WHAT YOU NEED TO DO:
1: In the baseball recaps below, rewrite the paragraph that begins "Braves 10, Nationals 3" as a short bulleted list that keeps its main facts.
2: Write what comes next in the baseball recaps below, picking up after their final sentence.

Rays 10, Rangers 1: We all talked about how this was a division series preview. If so, the Rangers have their backs up against the wall, previewly-speaking.  The AP story said that Matt Garza “scattered five hits over seven innings.”  I’d like to read one that says Rangers pitchers “scattered 15 hits over eight innings.” I mean, the act of scattering is always used to refer to hits that don’t amount to many runs, but there’s nothing inherent in the term that requires it.  The Rangers scattered the hits. The Rays scored following an inordinate amount of them.

Braves 10, Nationals 3: The Braves’ bats snoozed for five innings and then woke up just in time to give Mike Minor some run support after his night was over but while he was still the pitcher of record, thereby handing him his first career win. Martin Prado returned and got three hits. Adam Dunn threw a ball away like a quarterback on the five yard line who couldn’t find an open receiver in the end zone. Melky Cabrera got a clutch hit and made a nice catch in left. It was a really entertaining final few innings if you weren’t a Nats fan.

Phillies 9, Giants 3: Chase Utley returned and put up an 0 for 5, but it didn’t matter because Oswalt was dealing and the rest of the Philly bats broke it open late. The Phillies take a one game lead in the wild card race.

Red Sox 6, Angels 0: Clay Buchholz shuts the Halos down for seven innings and Ryan Kalish hits a grand slam. Darnell McDonald hit a solo homer that crashed through the rear window of a
Toyota parked on the top floor of the garage across Lansdowne Street. While Kalish got more RBIs for his, McDonald received 10 more points for style in the big ledger I keep next to my TV.  Dustin Pedroia returned and went 0 for 4 despite the fact that we were led to believe that there would be laser shows.

Padres 1, Cubs 0: Garland, Adams and Bell combine for the six-hit shutout. Randy Wells deserved a better fate (7 IP, 3 H, 1 ER), but we all do, don’t we?

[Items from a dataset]

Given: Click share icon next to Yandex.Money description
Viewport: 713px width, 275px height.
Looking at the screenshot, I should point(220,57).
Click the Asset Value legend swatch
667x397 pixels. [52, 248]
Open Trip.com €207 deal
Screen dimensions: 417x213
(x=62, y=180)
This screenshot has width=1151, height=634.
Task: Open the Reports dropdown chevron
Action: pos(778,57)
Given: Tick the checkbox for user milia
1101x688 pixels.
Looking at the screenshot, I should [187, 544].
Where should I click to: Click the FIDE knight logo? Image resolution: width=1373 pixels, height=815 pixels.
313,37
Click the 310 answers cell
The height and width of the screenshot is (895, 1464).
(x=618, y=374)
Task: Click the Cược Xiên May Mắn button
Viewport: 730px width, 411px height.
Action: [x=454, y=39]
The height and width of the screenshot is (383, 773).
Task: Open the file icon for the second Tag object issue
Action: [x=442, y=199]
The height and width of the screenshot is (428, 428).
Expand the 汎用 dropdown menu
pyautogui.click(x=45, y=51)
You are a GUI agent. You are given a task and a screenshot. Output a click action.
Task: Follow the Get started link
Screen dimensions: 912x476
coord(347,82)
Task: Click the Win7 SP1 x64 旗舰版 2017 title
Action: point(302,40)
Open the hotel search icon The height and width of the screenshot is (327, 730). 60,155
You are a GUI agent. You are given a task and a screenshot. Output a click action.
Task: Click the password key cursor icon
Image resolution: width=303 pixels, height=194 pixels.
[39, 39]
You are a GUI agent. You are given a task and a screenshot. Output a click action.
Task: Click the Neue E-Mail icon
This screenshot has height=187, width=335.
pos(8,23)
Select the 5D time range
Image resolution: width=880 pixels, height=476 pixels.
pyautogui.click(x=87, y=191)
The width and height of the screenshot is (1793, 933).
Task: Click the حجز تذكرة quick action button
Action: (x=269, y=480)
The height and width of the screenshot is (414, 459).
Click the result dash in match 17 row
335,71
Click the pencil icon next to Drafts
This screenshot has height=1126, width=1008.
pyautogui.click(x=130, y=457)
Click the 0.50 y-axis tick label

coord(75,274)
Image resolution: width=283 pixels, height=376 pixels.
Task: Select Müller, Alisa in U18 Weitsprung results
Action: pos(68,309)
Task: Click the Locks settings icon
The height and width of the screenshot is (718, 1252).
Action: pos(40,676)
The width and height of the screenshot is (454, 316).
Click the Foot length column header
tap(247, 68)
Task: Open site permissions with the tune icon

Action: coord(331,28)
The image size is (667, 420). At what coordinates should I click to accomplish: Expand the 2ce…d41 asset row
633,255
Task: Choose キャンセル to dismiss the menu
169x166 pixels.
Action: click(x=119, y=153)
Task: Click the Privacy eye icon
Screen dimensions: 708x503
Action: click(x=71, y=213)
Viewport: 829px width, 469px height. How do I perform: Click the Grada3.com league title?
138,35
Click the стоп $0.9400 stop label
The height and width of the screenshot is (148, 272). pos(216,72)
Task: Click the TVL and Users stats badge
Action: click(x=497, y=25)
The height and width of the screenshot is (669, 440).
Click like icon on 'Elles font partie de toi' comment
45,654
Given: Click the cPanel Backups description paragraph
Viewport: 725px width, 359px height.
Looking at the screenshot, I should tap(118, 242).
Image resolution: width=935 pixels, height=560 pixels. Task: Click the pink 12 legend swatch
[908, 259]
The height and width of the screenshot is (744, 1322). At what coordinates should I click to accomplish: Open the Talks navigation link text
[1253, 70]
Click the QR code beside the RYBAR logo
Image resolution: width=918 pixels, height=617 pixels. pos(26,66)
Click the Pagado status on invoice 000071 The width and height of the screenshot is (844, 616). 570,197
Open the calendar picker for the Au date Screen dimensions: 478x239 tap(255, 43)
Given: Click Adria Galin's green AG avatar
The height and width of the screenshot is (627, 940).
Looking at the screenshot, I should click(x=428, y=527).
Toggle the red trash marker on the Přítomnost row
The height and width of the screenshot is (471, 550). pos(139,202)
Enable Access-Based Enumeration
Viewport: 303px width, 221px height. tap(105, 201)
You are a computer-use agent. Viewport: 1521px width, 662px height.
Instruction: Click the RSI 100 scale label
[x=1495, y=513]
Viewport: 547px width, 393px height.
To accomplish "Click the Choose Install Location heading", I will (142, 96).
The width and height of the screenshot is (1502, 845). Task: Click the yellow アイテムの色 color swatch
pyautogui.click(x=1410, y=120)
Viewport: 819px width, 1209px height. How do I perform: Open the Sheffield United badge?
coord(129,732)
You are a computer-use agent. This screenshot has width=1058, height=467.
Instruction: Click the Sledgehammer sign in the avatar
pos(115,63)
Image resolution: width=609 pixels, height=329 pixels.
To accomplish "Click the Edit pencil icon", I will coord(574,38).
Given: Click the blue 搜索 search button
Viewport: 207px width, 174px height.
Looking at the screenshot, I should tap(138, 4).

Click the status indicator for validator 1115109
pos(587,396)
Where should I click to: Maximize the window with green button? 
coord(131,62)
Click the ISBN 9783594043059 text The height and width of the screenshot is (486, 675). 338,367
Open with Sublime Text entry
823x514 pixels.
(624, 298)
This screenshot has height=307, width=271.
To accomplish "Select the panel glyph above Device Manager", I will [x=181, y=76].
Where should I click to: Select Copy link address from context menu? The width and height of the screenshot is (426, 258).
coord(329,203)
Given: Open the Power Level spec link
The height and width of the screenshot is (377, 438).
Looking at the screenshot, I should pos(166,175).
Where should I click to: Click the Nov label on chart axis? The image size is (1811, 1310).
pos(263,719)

SOLVED TASKS:
1:
- Braves 10, Nationals 3.
- The Braves' bats were quiet for five innings, then produced runs after Mike Minor's night was over but while he was still the pitcher of record, giving him his first career win.
- Martin Prado returned and got three hits.
- Adam Dunn threw a ball away like a quarterback who couldn't find an open receiver.
- Melky Cabrera got a clutch hit and made a nice catch in left.
- The final few innings were entertaining for anyone who wasn't a Nationals fan.

2:
Astros 4, Mets 3: For weeks all we’ve been hearing in the media is constant hype about how Nelson Figueroa was going to get his chance to exact his revenge on the Mets for cutting him. So, like millions of others, I’m happy this is finally behind us. Oh — and I think it was the cutest thing in the world was how that, during the Braves-Nats game, FOX Sports South flashed this score up on the screen along with the Phillies-Giants score in its little “playoff race roundup” feature. It’s as if we can’t tell the Mets that they don’t matter anymore and have to keep up appearances or something.

Brewers 3, Cardinals 2: Three losses in a row for St. Louis, two to the Cubs and this one to the Brewers. I can’t recall a more yo-yoing contender in some time.

Royals 2, Indians 1: The usual power display from Yuniesky Betancourt and Wilson Betemit provide enough to give Zack Greinke the win. The Indians walked seven times. You probably need to score more than once when that happens.

Marlins 6, Pirates 0: Ricky Nolasco did it all. He won his fifth game in six starts, allowing only five singles, no extra base hits and a lone walk to go with nine strikeouts. He also went 2-for-3 and drove in
two runs. No word as to whether he broke out his powerful, paralyzing, perfect pachydermous percussion pitch.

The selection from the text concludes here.